In fact, one of the most interesting themes explored in Messiah — from Mark Burnett and Roma Downey (who brought us The Bible miniseries) and Michael Petroni (who co-created 2003’s Miracles) — is the idea put forth by Michelle Monaghan’s CIA agent Eva Geller, which is that al-Massih (Mehdi Dehbi) is an agent of chaos being funded and handled by a foreign enemy looking to hack away at America’s already-fragile citizenry. In this era of “Fake News,” this is the first series to make this kind of horrifying extrapolation, looking ahead at what could happen if — you know — someone actually wanted to fake the return of Christ in order to throw the world into upheaval. “State-sponsored social disruption,” is the term used.
Naturally though — and you kind of know this going in — Messiah is not the type of show to ever land on that particular dystopian premise as the answer. No, al-Masih, which is what his followers call him, seems to be everything he claims to be. The show gives him enough skeletons so that Geller has shadows to chase and theories to form, but in the end he always winds up doing something inexplicably miraculous in order to shut down the deep state conspiracy.Al-Masih is also, as a character, baffling and exhausting. Yes, the series leans into that, but it doesn’t mean it’s better for it. The way he, like, just doesn’t ever do what his worshipers want him to do is kind of a running joke, but also a chore to behold. He bounces between big moments of divine intervention like a pinball, often choosing to walk off and leave people in the lurch after leading them long distances (sometimes to their presumed death).
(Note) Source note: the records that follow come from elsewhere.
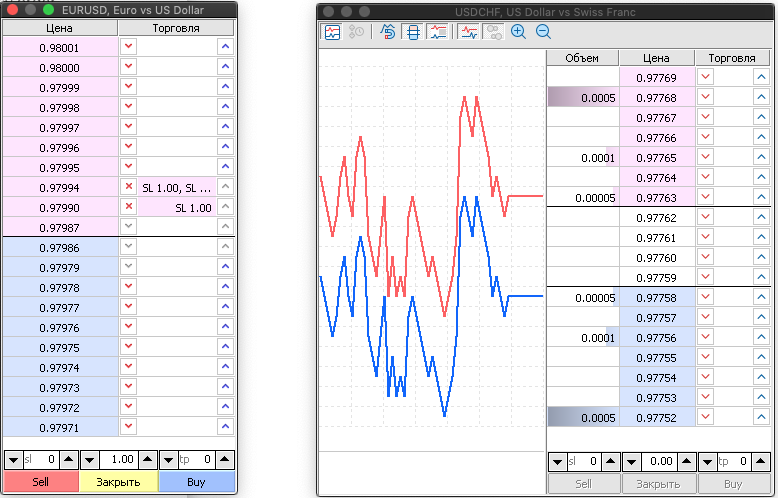The height and width of the screenshot is (498, 778).
Task: Increase the EURUSD volume 1.00 stepper
Action: pos(148,460)
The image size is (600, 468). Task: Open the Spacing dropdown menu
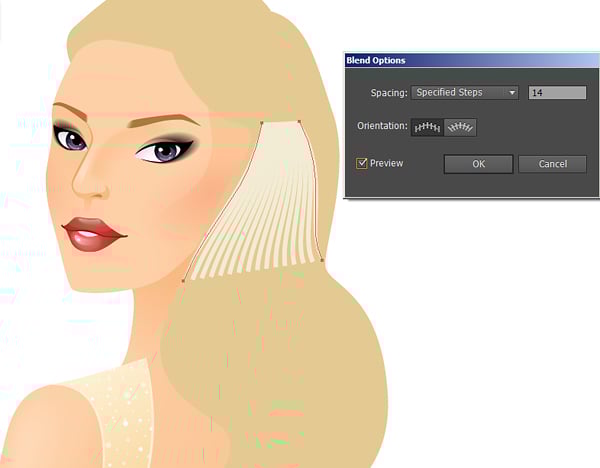(x=464, y=93)
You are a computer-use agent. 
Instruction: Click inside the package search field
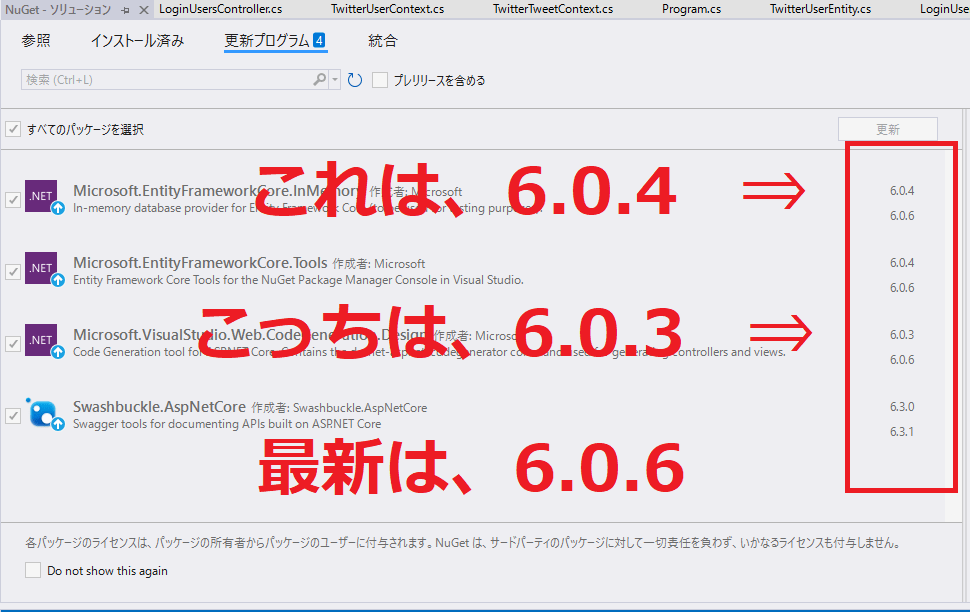click(165, 80)
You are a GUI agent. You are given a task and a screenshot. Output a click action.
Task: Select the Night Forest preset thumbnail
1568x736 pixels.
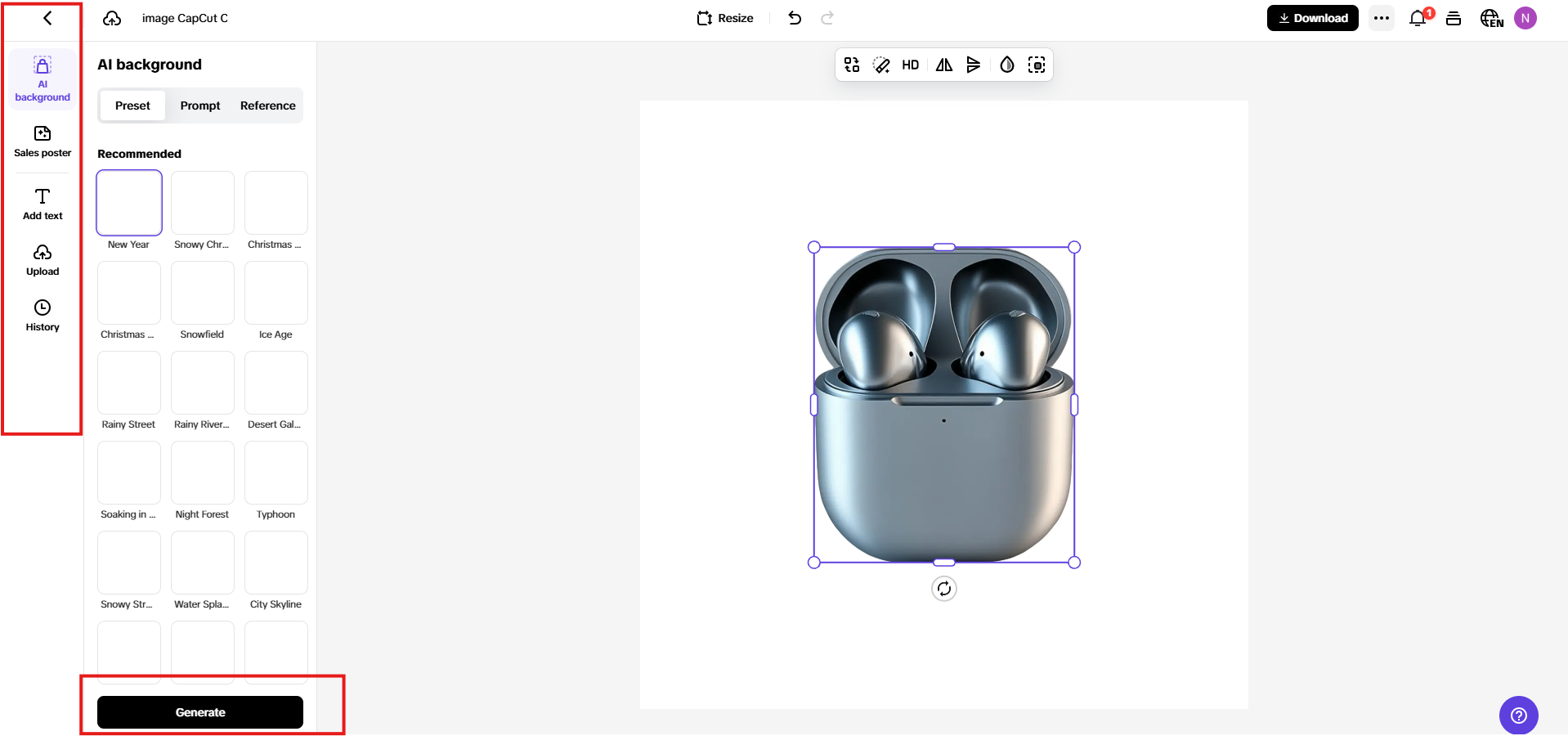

Within this, there’s apparently some type of message about managing our own expectations of God, and needing to seek answers within rather than from outside, but the series can be quite dry while stretching six or seven episodes worth of story over 10 (a Netflix hallmark). At one point, al-Massih literally says “If you’ve come here to understand, you will leave lost” and that seems to be the overall crux and credo of the show.
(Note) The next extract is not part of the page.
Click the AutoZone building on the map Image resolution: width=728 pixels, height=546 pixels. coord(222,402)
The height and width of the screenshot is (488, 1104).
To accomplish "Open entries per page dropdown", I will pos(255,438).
Taking a few cues from Homeland, Messiah is also filled to the absolute brim with fundamentally broken characters. Just angry, spiteful, closed-off, and desperate players who now must contend with someone who’s utterly non-reactive, to the point of quasi-stasis. Obviously, as a narrative device, it makes sense for those who bury themselves in “spycraft” to be damaged and dysfunctional, but here they’re all meant to rub up against al-Masih so he, with his words can show them their reflection and they can recoil and/or conform.Whether he’s the most elaborately produced con man in human history or the actual Second Coming, al-Masih is a tricky character to center a show around. Yes, Monaghan, for the most part, drives the series forward, but since we know her theories and claims will all get dismissed at each and every miracle, we’re stuck just watching her bury herself. And al-Massih himself, played quite genially by Dehbi, is a character the series itself can’t even seem to crack yet. So despite the series containing a handful of interesting ideas, it all plays out pretty parched.
Rounding out the cast, as the other shattered souls on the trail of al-Masih as he pings from Syria to Israel to the States, are Tomer Sisley’s Aviram (a rage-filled Israeli intelligence officer), Sayyid El Alami’s Jabril (one of al-Masih’s first followers, left behind and used as pawn), and the Iguero family – played by John Ortiz, Melinda Page Hamilton, and Stefania LaVie Owen.
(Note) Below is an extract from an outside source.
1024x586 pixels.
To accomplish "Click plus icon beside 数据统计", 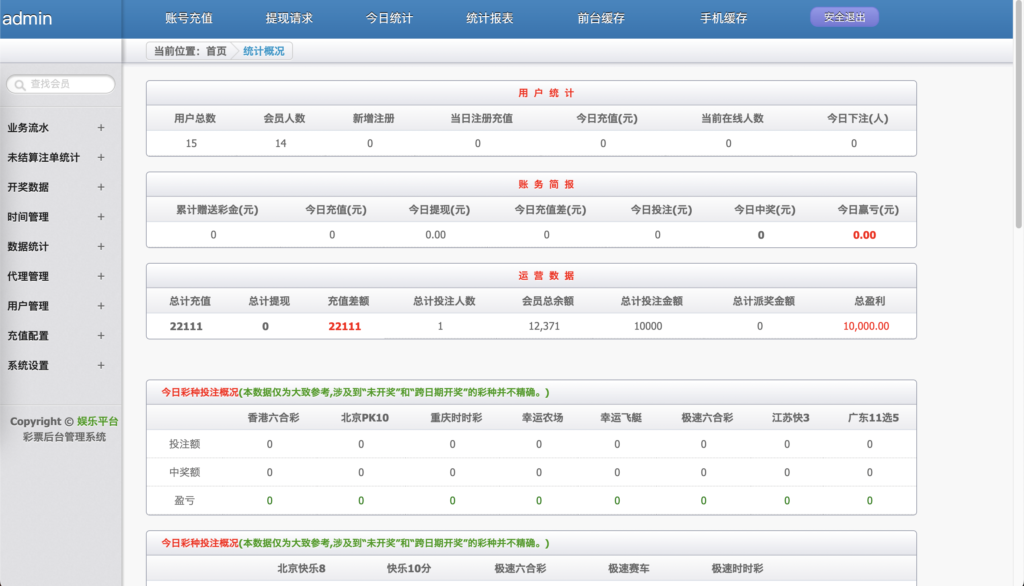I will coord(100,247).
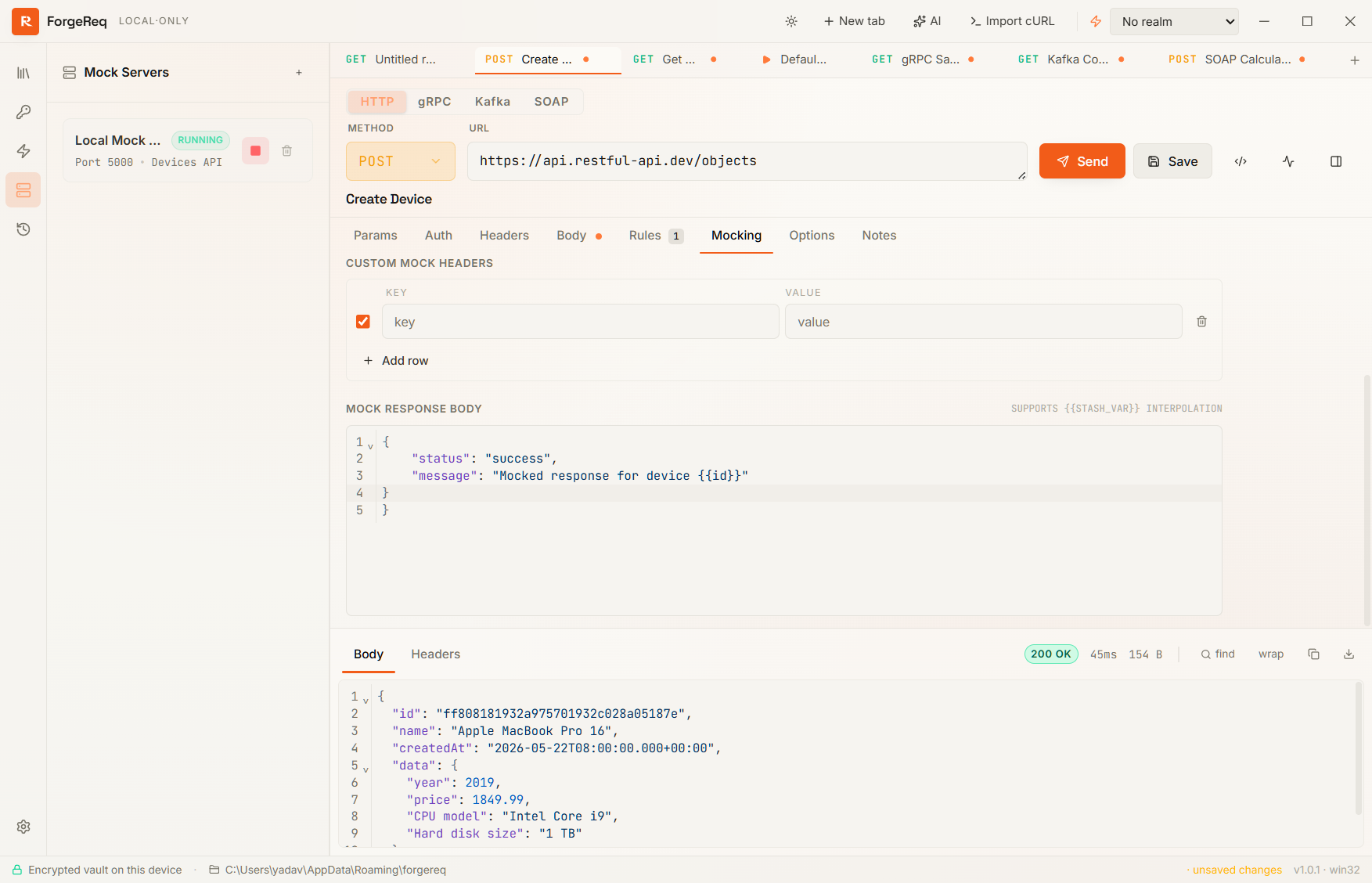Collapse the data object in response
1372x883 pixels.
coord(366,769)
The Igueros add an interesting layer, as a small-town Texas family who run a church, and whose lives are irrevocably changed by al-Masih in a way that’s meant to point out the sins of envy, pride, and greed. As Felix, the reverend, hitches his wagon to al-Masih, his stock goes up and his life seemingly “improves.” But because al-Masih never offers true council other than variations of “Well what do you think you should do?,” the show tends to feel just as adrift as its characters.
Messiah’s strengths lie in its exploration of how modern society might react to the Second Coming, or how easily we all could be duped by an elaborate hoax on a global scale. Unfortunately, it’s an ultimately flat affair with numerous narrative cliches involving textbook TV dysfunction – and that makes for a dull watch most of the time.